By Ed Hitchcock, Enterprise AI Systems Architect, SupplyTech Solutions

Most distributors we meet think they have an AI problem. They almost always have a process problem first. The leadership team has read the same Gartner deck and seen the same vendor demos, and they want copilots, agents, and automation. We walk the floor for two days, ask how a quote actually gets built, and find out three branches do it three different ways. None of them can tell us what it costs to produce that quote.

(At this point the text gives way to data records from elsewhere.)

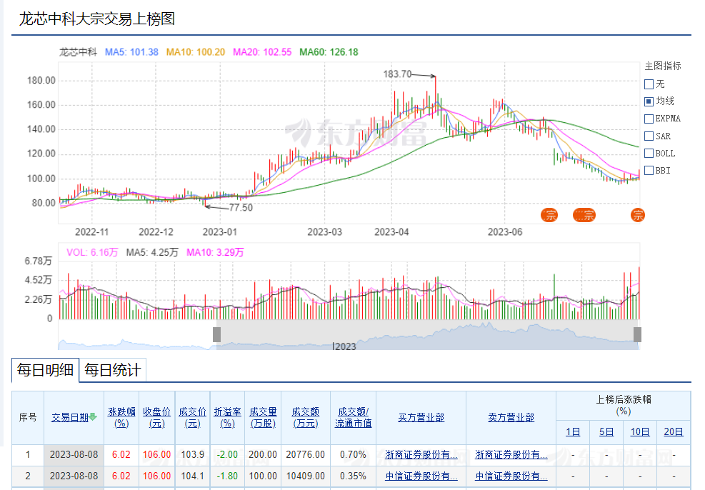Sort by the 20日 post-listing change column
This screenshot has height=490, width=705.
coord(673,431)
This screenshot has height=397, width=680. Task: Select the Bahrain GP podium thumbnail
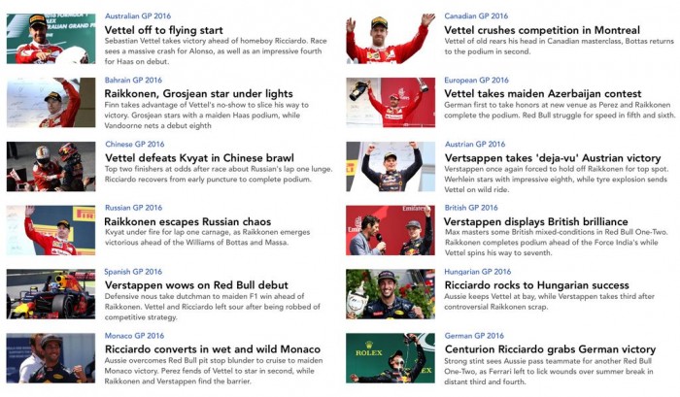51,103
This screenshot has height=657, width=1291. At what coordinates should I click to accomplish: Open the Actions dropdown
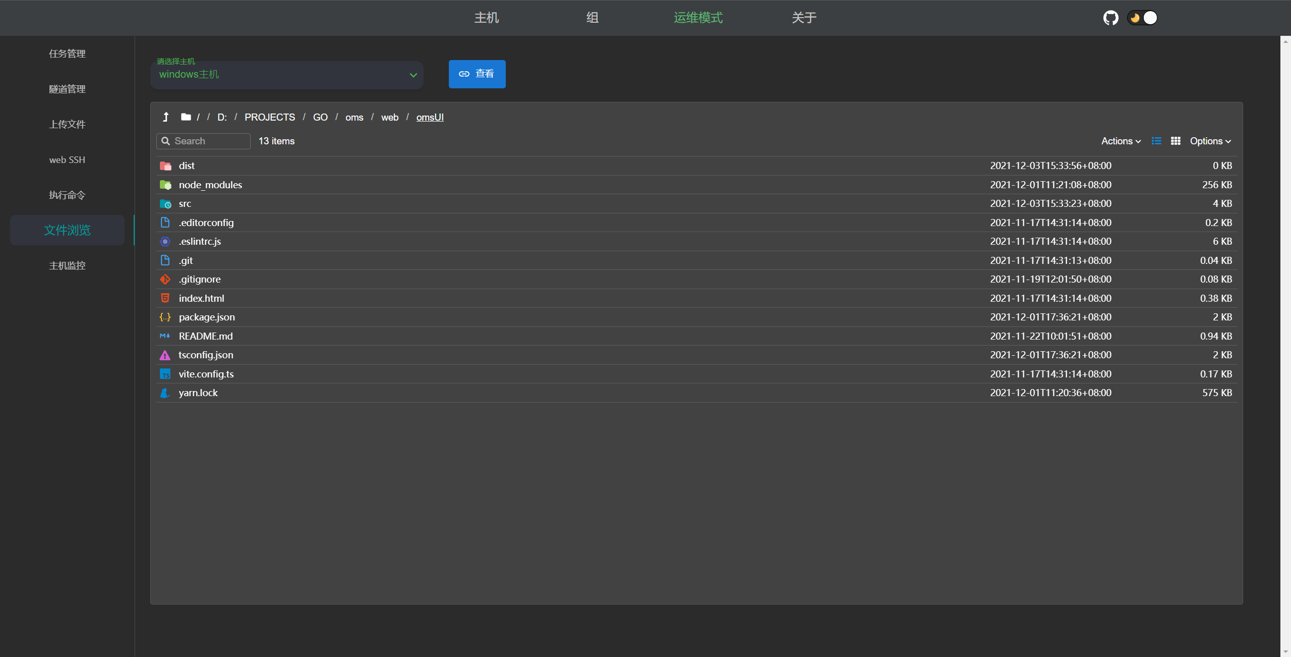[x=1121, y=141]
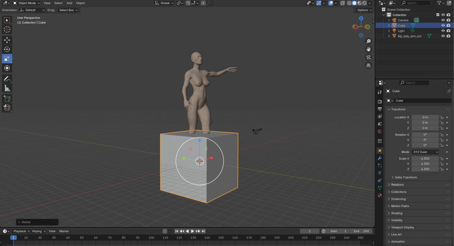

That gap is what AI readiness consulting actually solves. Not strategy slides. Not a maturity scorecard. A documented, costed, validated operating blueprint that AI can be trained against, automation can execute against, and an ERP can be configured against. Without it, every dollar spent on AI burns on top of an unstable foundation. We have watched that movie too many times.

This post walks through how we built that blueprint for a regional building supply distributor over a single engagement phase. It is the same work we run with every operator before we touch a copilot.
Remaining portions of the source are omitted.